▶ WORK TO COMPLETE
Recast the lines from the first one through the line containing "point(1003,363)", both included, as a Markdown table with the columns Row and Line. Number each row, skip blank lines, and leave out everything after that line.

▶ DATA FOR THIS TASK

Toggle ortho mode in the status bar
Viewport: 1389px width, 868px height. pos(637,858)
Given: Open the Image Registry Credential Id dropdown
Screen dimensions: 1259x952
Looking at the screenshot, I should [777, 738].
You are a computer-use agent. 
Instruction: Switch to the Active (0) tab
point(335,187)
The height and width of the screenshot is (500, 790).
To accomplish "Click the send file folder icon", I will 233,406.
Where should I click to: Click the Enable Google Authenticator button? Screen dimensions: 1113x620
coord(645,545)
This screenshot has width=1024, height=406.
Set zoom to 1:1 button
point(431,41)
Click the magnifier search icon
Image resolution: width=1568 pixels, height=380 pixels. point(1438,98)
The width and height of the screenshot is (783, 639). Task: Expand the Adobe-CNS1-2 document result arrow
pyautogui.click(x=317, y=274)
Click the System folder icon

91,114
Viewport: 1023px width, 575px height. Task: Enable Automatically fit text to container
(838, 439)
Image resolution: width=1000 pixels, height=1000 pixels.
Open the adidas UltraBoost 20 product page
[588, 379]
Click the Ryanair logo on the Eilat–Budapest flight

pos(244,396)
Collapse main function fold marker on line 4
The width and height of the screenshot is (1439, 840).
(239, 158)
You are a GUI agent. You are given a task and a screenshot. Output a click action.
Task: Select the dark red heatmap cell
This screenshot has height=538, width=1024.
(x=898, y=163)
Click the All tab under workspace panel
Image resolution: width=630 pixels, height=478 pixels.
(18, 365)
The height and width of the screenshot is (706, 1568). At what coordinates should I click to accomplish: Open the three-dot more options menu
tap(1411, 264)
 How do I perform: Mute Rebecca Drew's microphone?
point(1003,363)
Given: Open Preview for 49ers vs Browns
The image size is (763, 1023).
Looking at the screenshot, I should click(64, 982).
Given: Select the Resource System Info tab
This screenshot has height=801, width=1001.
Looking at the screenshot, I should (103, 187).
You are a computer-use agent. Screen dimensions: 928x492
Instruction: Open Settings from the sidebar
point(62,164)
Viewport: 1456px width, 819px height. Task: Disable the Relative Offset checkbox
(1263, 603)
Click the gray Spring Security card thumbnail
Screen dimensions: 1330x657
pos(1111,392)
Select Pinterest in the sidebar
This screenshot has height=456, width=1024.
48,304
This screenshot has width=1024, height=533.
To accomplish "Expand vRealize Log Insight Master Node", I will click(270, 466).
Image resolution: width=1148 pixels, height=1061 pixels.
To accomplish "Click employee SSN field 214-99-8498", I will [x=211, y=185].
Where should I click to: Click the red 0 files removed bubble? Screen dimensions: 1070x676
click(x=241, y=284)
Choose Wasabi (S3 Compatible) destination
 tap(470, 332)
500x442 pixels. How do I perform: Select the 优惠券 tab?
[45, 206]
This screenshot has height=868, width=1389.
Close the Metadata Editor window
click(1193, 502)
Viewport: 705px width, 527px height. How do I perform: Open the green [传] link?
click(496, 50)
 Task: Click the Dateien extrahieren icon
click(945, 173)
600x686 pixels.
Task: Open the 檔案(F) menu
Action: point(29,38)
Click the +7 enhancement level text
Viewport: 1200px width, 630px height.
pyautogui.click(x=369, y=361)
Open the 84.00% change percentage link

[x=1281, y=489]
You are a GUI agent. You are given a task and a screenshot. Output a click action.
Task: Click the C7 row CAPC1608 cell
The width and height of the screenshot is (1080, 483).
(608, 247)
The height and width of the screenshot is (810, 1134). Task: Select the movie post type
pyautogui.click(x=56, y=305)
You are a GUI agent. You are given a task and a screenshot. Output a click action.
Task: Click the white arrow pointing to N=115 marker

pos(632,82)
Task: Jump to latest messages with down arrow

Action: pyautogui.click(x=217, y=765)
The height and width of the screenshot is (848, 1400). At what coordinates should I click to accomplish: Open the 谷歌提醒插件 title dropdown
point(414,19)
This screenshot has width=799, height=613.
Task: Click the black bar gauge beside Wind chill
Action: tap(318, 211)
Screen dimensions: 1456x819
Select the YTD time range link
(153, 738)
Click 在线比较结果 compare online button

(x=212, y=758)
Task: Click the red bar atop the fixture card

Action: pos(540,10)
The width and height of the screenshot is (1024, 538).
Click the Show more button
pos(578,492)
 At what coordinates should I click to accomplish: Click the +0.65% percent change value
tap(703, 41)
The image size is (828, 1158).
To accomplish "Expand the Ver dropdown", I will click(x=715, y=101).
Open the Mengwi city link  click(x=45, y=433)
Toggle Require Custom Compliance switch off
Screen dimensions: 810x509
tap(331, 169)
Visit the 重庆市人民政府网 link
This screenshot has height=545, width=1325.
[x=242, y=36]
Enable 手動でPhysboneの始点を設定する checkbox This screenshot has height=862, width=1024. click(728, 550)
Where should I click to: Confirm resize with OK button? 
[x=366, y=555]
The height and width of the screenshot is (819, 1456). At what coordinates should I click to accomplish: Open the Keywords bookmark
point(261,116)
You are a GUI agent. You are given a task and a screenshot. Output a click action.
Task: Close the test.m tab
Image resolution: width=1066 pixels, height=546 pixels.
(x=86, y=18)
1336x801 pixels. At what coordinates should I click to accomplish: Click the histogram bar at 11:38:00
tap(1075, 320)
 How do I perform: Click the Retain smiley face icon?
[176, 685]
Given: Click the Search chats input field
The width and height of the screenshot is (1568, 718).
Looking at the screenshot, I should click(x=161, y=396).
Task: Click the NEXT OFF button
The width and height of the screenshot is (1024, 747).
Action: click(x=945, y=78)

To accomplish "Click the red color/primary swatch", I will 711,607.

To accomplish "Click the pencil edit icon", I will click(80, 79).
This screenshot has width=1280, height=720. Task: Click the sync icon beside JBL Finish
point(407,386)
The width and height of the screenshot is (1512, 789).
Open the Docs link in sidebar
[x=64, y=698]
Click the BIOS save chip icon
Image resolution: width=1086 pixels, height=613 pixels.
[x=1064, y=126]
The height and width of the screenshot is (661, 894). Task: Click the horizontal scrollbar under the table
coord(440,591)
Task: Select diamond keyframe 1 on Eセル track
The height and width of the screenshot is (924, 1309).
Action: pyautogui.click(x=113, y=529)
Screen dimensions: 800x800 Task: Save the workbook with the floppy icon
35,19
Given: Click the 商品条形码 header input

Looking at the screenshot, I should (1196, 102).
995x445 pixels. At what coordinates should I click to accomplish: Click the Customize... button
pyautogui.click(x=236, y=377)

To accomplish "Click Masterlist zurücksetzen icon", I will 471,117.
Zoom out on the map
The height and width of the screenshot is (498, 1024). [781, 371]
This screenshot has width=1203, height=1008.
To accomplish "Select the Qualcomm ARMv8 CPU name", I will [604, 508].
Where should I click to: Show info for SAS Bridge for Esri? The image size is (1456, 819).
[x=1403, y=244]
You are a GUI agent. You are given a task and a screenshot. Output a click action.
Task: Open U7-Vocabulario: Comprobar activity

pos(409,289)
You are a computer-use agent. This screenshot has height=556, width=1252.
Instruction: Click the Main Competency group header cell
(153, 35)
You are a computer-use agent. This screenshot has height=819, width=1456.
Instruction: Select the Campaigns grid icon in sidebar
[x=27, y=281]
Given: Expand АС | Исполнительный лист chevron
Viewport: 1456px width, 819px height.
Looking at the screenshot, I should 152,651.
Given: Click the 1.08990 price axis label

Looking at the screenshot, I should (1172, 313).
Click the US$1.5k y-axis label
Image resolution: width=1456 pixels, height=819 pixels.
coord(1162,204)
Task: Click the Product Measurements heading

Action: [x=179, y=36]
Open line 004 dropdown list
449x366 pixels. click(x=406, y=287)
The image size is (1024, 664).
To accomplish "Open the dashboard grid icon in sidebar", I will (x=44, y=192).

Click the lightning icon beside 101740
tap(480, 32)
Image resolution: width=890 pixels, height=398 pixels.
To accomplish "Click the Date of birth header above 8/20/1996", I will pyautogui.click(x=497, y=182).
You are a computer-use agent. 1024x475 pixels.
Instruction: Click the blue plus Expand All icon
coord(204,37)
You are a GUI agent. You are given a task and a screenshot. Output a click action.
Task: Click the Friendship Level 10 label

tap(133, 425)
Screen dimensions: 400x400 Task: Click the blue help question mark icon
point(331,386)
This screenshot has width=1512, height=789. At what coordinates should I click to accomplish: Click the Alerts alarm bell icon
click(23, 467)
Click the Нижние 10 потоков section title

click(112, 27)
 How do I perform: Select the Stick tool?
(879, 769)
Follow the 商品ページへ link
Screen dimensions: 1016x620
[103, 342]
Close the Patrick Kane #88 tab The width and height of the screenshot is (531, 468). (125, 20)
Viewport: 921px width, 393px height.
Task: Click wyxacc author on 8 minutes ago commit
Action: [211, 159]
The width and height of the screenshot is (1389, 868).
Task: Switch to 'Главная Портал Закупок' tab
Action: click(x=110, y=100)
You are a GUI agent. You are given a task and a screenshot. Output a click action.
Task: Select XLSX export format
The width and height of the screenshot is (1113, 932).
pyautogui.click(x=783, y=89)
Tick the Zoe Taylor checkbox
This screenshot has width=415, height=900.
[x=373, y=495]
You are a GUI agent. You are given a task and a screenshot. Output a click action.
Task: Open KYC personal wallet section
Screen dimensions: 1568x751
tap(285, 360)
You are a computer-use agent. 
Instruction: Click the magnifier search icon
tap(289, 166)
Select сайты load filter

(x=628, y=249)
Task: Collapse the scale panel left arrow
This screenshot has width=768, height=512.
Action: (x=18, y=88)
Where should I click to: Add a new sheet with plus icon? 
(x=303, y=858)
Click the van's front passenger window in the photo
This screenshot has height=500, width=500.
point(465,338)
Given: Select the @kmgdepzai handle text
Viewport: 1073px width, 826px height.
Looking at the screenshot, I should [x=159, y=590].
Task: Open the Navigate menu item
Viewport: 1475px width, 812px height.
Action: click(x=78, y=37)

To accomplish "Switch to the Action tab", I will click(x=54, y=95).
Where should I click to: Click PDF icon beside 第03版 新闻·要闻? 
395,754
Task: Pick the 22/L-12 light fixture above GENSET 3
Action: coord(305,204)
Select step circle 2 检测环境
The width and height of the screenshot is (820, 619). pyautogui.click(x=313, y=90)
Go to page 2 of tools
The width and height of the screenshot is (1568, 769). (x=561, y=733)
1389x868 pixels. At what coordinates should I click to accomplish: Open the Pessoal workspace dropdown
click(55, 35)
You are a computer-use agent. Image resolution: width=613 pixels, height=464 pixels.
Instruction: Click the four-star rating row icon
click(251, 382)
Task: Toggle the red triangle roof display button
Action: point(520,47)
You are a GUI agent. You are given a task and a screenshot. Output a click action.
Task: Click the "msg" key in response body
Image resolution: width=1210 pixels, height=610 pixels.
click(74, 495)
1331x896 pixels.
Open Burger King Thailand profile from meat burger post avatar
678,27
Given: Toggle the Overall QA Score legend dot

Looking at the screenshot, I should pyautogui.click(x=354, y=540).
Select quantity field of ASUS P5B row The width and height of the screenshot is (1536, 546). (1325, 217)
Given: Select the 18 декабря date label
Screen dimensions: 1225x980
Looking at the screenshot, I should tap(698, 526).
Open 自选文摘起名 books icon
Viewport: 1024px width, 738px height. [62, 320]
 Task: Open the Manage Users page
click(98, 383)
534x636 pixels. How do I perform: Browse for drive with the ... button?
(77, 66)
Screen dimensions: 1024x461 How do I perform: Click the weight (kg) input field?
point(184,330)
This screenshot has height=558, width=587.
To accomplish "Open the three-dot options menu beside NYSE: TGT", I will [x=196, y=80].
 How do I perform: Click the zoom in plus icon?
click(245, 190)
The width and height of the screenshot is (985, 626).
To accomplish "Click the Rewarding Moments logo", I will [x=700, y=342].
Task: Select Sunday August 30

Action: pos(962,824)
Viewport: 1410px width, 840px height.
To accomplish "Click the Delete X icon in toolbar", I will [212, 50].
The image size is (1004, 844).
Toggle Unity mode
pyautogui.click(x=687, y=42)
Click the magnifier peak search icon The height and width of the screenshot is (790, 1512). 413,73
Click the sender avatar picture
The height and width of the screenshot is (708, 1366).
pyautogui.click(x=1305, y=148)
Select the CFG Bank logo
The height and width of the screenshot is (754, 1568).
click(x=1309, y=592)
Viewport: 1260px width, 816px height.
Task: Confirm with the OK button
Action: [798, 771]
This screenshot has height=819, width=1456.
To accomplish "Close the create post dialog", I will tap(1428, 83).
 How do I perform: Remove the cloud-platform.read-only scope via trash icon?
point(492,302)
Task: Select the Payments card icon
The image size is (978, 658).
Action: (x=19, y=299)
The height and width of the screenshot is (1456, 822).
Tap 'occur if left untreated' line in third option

▶ TASK SOLUTION
| Row | Line |
|---|---|
| 1 | Toggle ortho mode in the status bar |
| 2 | Viewport: 1389px width, 868px height. pos(637,858) |
| 3 | Given: Open the Image Registry Credential Id dropdown |
| 4 | Screen dimensions: 1259x952 |
| 5 | Looking at the screenshot, I should [777, 738]. |
| 6 | You are a computer-use agent.  |
| 7 | Instruction: Switch to the Active (0) tab |
| 8 | point(335,187) |
| 9 | The height and width of the screenshot is (500, 790). |
| 10 | To accomplish "Click the send file folder icon", I will 233,406. |
| 11 | Where should I click to: Click the Enable Google Authenticator button? Screen dimensions: 1113x620 |
| 12 | coord(645,545) |
| 13 | This screenshot has width=1024, height=406. |
| 14 | Set zoom to 1:1 button |
| 15 | point(431,41) |
| 16 | Click the magnifier search icon |
| 17 | Image resolution: width=1568 pixels, height=380 pixels. point(1438,98) |
| 18 | The width and height of the screenshot is (783, 639). Task: Expand the Adobe-CNS1-2 document result arrow |
| 19 | pyautogui.click(x=317, y=274) |
| 20 | Click the System folder icon |
| 21 | 91,114 |
| 22 | Viewport: 1023px width, 575px height. Task: Enable Automatically fit text to container |
| 23 | (838, 439) |
| 24 | Image resolution: width=1000 pixels, height=1000 pixels. |
| 25 | Open the adidas UltraBoost 20 product page |
| 26 | [588, 379] |
| 27 | Click the Ryanair logo on the Eilat–Budapest flight |
| 28 | pos(244,396) |
| 29 | Collapse main function fold marker on line 4 |
| 30 | The width and height of the screenshot is (1439, 840). |
| 31 | (239, 158) |
| 32 | You are a GUI agent. You are given a task and a screenshot. Output a click action. |
| 33 | Task: Select the dark red heatmap cell |
| 34 | This screenshot has height=538, width=1024. |
| 35 | (x=898, y=163) |
| 36 | Click the All tab under workspace panel |
| 37 | Image resolution: width=630 pixels, height=478 pixels. |
| 38 | (18, 365) |
| 39 | The height and width of the screenshot is (706, 1568). At what coordinates should I click to accomplish: Open the three-dot more options menu |
| 40 | tap(1411, 264) |
| 41 |  How do I perform: Mute Rebecca Drew's microphone? |
| 42 | point(1003,363) |